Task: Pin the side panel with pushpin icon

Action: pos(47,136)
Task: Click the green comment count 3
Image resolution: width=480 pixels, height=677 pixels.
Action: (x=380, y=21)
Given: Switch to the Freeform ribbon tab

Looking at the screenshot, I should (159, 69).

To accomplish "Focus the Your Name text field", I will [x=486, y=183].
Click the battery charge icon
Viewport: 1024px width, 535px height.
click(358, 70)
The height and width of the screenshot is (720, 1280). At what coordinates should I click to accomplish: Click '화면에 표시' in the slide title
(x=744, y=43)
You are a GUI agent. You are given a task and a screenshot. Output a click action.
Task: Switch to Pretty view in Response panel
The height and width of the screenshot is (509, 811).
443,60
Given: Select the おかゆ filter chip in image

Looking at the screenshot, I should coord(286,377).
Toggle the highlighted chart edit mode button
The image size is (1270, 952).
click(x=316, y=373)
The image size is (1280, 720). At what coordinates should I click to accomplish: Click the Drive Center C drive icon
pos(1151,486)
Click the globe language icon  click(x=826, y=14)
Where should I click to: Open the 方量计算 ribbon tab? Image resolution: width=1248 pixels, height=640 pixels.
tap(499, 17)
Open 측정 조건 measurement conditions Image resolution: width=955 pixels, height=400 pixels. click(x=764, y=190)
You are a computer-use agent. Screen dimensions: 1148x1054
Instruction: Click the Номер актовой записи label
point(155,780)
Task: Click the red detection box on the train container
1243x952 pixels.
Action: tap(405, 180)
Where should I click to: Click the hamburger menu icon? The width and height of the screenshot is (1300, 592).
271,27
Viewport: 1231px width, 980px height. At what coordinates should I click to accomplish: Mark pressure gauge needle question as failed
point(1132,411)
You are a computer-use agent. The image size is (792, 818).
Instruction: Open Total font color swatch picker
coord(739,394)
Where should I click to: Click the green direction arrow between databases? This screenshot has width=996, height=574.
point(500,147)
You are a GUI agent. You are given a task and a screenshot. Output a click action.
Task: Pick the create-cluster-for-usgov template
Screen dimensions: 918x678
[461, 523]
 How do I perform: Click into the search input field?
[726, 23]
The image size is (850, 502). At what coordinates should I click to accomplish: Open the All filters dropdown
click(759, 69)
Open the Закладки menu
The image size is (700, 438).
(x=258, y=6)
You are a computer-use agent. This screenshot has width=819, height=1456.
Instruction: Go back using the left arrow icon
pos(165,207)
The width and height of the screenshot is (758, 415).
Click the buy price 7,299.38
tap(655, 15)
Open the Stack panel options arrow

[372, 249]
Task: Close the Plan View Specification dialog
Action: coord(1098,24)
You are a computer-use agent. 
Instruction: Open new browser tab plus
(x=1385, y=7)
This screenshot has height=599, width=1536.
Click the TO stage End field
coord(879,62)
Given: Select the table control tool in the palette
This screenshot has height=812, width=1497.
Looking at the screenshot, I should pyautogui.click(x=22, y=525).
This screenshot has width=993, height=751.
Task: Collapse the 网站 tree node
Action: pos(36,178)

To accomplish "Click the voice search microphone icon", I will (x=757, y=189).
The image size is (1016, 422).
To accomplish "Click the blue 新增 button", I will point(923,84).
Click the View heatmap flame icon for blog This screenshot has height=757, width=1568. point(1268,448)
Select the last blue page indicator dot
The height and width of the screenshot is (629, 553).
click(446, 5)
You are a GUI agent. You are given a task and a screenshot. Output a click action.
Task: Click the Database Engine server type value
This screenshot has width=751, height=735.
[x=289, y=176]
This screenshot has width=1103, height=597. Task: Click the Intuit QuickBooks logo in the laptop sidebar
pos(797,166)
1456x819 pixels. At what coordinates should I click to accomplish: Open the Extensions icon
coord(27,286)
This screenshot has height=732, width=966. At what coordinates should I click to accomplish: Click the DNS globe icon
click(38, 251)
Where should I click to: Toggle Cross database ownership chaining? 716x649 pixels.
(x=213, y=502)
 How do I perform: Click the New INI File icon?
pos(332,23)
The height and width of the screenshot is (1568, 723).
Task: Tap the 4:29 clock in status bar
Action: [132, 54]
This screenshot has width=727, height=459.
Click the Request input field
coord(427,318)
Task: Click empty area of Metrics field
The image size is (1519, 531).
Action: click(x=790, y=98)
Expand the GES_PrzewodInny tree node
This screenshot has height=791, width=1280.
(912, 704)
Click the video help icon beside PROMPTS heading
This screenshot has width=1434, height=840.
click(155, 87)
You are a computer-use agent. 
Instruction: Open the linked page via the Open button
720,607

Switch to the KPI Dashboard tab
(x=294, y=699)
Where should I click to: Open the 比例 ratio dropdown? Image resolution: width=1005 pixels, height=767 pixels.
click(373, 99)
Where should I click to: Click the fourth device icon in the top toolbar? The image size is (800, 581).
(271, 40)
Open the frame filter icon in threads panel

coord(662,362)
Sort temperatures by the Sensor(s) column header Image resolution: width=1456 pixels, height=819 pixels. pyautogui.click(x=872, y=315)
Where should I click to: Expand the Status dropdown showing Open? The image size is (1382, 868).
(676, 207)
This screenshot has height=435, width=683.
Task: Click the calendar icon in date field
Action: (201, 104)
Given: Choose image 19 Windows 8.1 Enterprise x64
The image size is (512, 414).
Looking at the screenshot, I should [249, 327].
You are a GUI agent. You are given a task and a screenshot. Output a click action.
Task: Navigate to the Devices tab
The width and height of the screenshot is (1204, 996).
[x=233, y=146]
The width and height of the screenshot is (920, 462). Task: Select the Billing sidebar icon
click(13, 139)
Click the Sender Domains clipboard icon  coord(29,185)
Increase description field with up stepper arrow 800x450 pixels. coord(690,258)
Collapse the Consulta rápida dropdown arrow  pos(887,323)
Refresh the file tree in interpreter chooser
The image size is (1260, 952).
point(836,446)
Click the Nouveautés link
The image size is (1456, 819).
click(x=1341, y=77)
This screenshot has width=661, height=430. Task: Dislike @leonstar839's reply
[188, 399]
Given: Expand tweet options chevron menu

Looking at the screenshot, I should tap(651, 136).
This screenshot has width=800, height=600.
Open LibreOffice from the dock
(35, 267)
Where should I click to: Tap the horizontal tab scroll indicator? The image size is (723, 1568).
**********
Written instruction: From the listing above, pull out every line containing the word "Select" and copy each one in full.

Final result:
Given: Select the おかゆ filter chip in image
Given: Select the table control tool in the palette
Select the last blue page indicator dot
The width and height of the screenshot is (920, 462). Task: Select the Billing sidebar icon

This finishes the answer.